When the Sky Falls

Occasionally something happens that causes us to question our assumptions and re-evaluate our priorities. It can be the death of a family member or close friend. It can be a discovery or a revelation – some new information that challenges our paradigms and shakes up the way we look at the world. Recently I came across such information.   

The galaxy in which we reside is, on average, a very dusty place. The remnants of exploding suns, fragments of colliding objects and all kinds of cosmic compost occupy the space between the stars.  When enough of this material collects under the right conditions, new stars and planets are born, and in our Milky Way galaxy there is a large amount of this star stuff. A large amount, that is, except for the neighborhood in which we reside.  
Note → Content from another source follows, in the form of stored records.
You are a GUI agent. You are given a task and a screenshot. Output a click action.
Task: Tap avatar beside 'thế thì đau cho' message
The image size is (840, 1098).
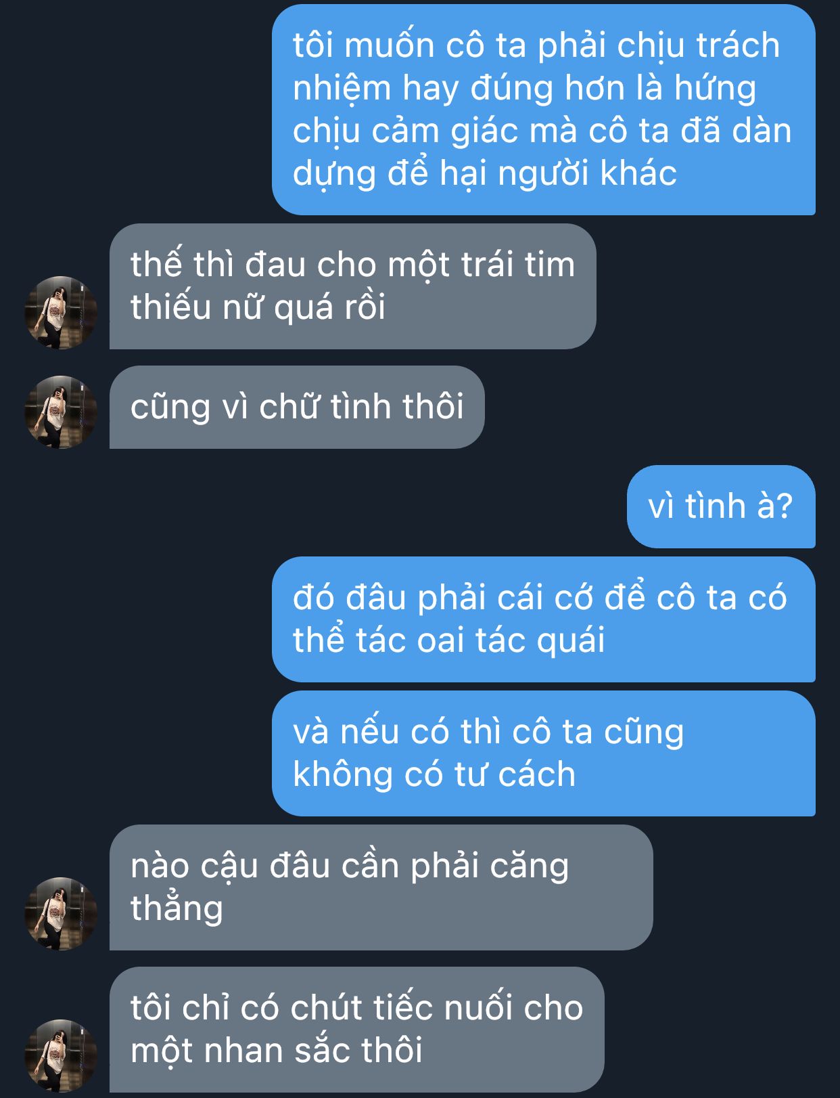(x=61, y=313)
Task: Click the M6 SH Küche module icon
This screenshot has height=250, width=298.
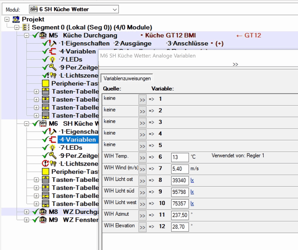Action: coord(43,124)
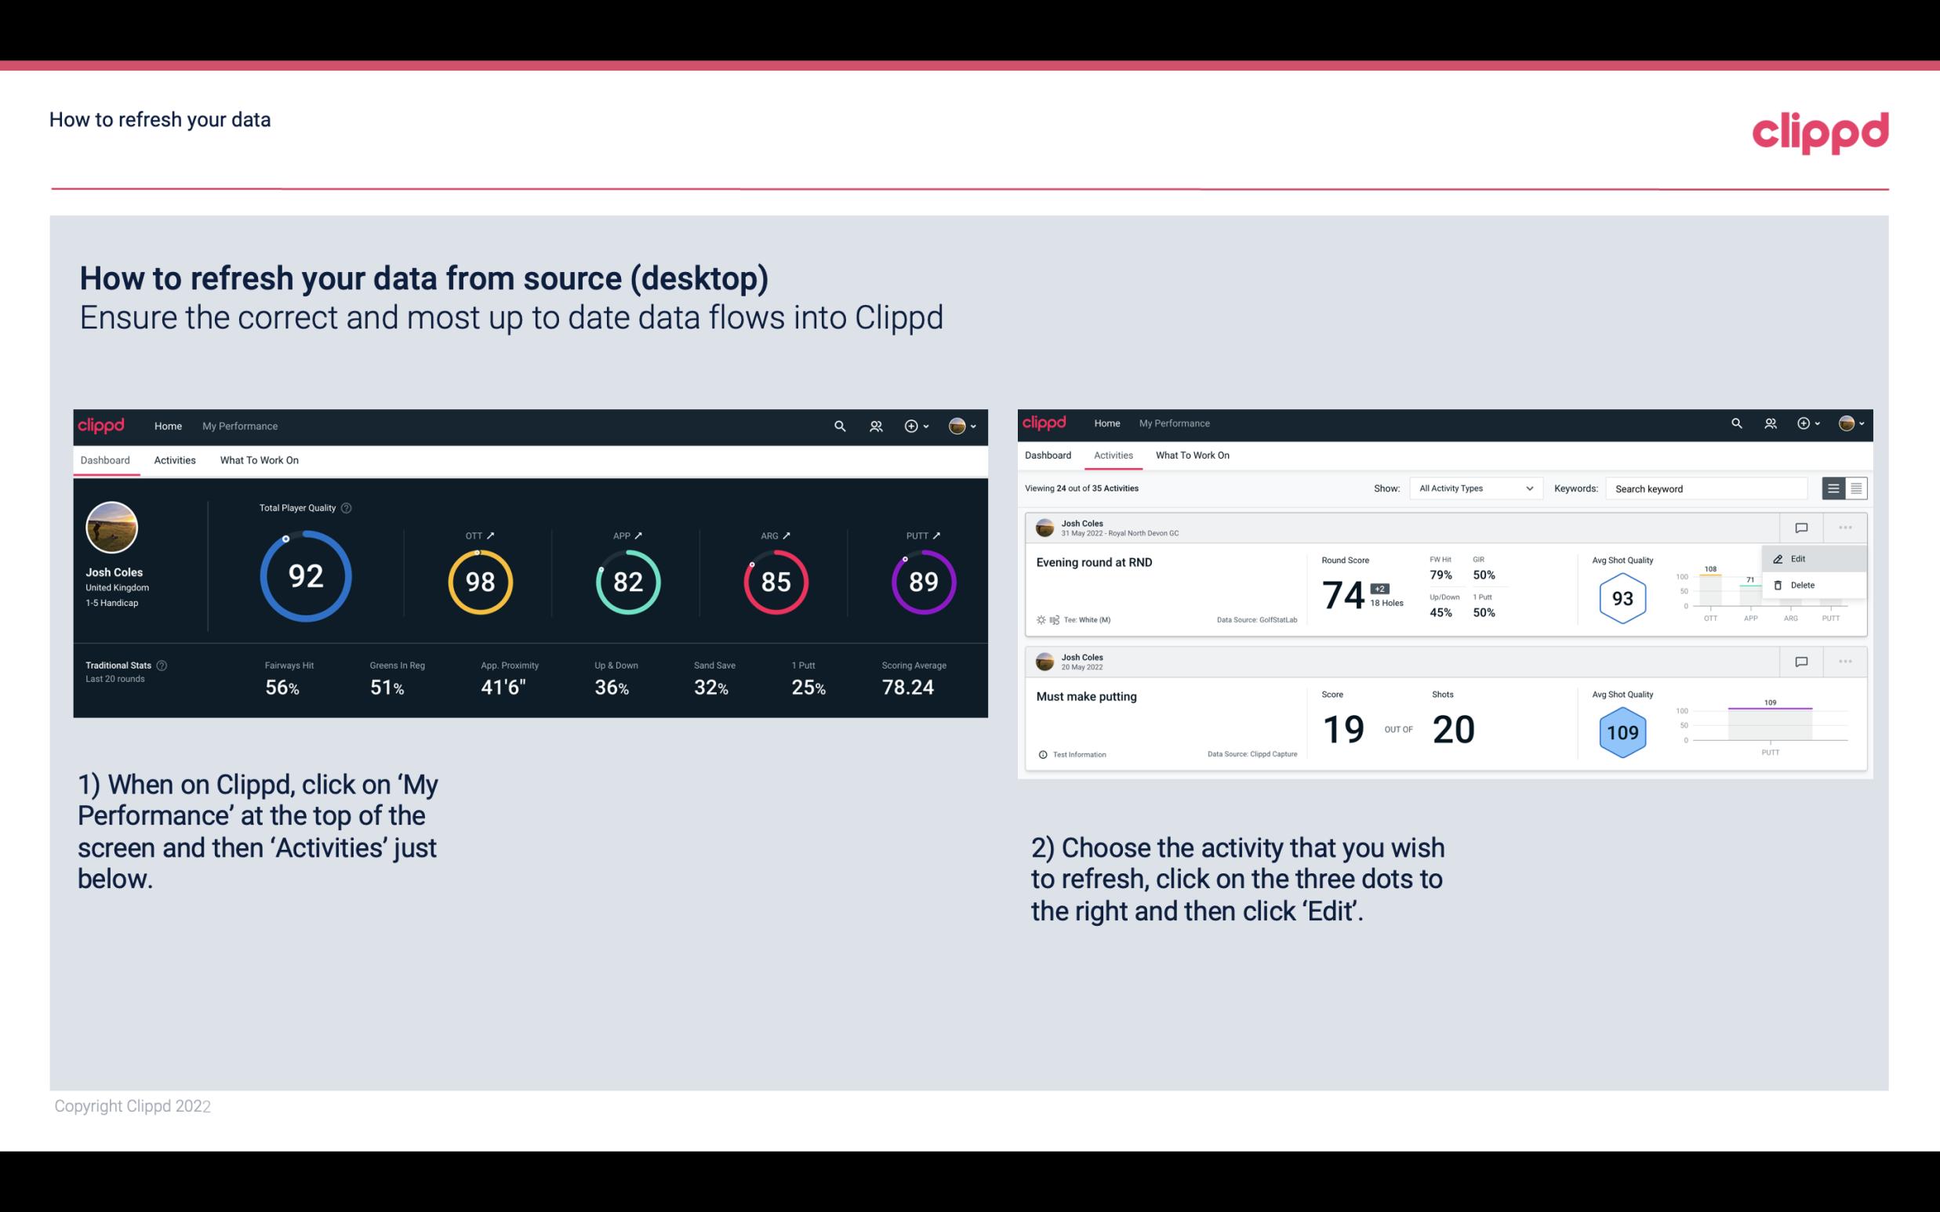Click the search icon in top navigation

839,426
It turns out that we live in an empty zone relative to the “vacuum” of space. Other parts of our galaxy are a thousand times more “dusty” than the neighborhood around our sun.  Something swept our neighborhood clean. We reside in a kind of “chimney,” so to speak, a tunnel of relative emptiness that extends beyond us and across the galactic plane. Astronomers refer to this tunnel as the Local Bubble. Sitting at the other end of the Local Bubble some 500 light years away is a pulsar, a gamma emitting neutron star known as Geminga.  Geminga is thought to be the remains of a giant star that went supernova some 300,000 years ago.  When the star exploded, a shock wave traveling at a million miles per hour headed for our Earth and beyond.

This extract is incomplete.